Progress towards universal health coverage and inequalities in infant mortality: an analysis of 4·1 million births from 60 low-income and middle-income countries between 2000 and 2019

不平等 婴儿死亡率 中低收入国家 低收入 经济不平等 儿童死亡率 环境卫生 社会经济学 地理 人口经济学 发展经济学 经济 经济增长 人口学 发展中国家 医学 社会学 数学 数学分析
作者
Thomas Hone,Judite Gonçalves,Paraskevi Seferidi,Rodrigo Moreno‐Serra,Rodney García Rocha,Indrani Gupta,Vinayak Bhardwaj,Taufik Hidayat,Cai Chang,Marc Suhrcke,Christopher Millett
出处
期刊:The Lancet Global Health [Elsevier]
卷期号:12 (5): e744-e755
标识
DOI:10.1016/s2214-109x(24)00040-8
摘要

Summary

Background

Expanding universal health coverage (UHC) might not be inherently beneficial to poorer populations without the explicit targeting and prioritising of low-income populations.
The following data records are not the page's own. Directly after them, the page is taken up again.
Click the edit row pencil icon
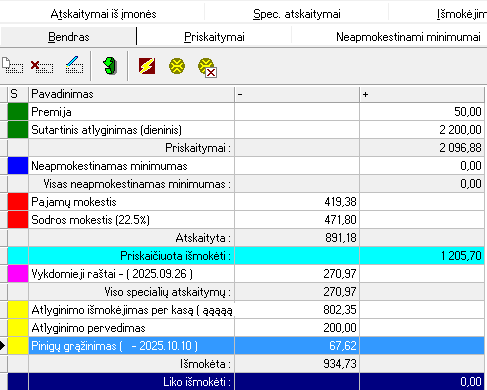The image size is (487, 390). (x=74, y=65)
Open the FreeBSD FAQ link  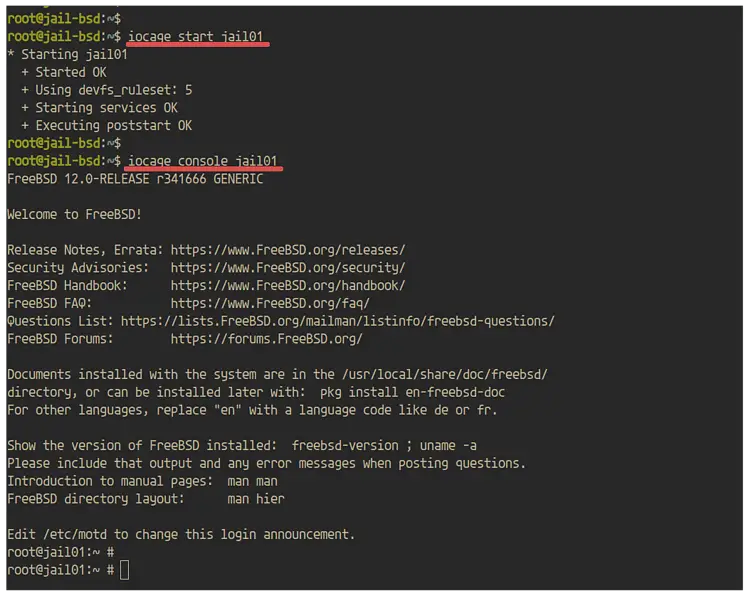pyautogui.click(x=270, y=303)

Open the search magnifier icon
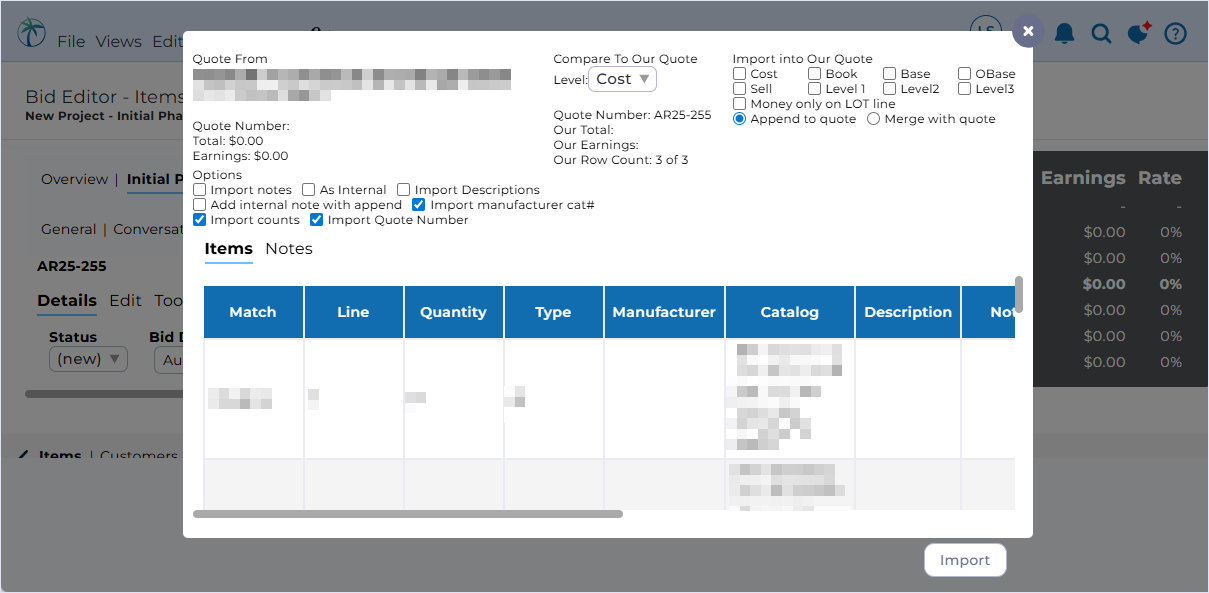pyautogui.click(x=1101, y=33)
This study examines whether the expansion of UHC between 2000 and 2019 is associated with reduced socioeconomic inequalities in infant mortality in low-income and middle-income countries (LMICs).

Methods

We did a retrospective analysis of birth data compiled from Demographic and Health Surveys (DHSs). We analysed all births between 2000 and 2019 from all DHSs available for this period. The primary outcome was infant mortality, defined as death within 1 year of birth. Logistic regression models with country and year fixed effects assessed associations between country-level progress to UHC (using WHO's UHC service coverage index) and infant mortality (overall and by wealth quintile), adjusting for infant-level, mother-level, and country-level variables.

Findings

A total of 4 065 868 births to 1 833 011 mothers were analysed from 177 DHSs covering 60 LMICs between 2000 and 2019. A one unit increase in the UHC index was associated with a 1·2% reduction in the risk of infant death (AOR 0·988, 95% CI 0·981–0·995; absolute measure of association, 0·57 deaths per 1000 livebirths). An estimated 15·5 million infant deaths were averted between 2000 and 2019 because of increases in UHC. However, richer wealth quintiles had larger associated reductions in infant mortality from UHC (quintile 5 AOR 0·983, 95% CI 0·973–0·993) than poorer quintiles (quintile 1 0·991, 0·985–0·998). In the early stages of UHC, UHC expansion was generally beneficial to poorer populations (ie, larger reductions in infant mortality for poorer households [infant deaths per 1000 per one unit increase in UHC coverage: quintile 1 0·84 vs quintile 5 0·59]), but became less so as overall coverage increased (quintile 1 0·64 vs quintile 5 0·57).

Interpretation

Since UHC expansion in LMICs appears to become less beneficial to poorer populations as coverage increases, UHC policies should be explicitly designed to ensure lower income groups continue to benefit as coverage expands.

Funding

UK National Institute for Health and Care Research.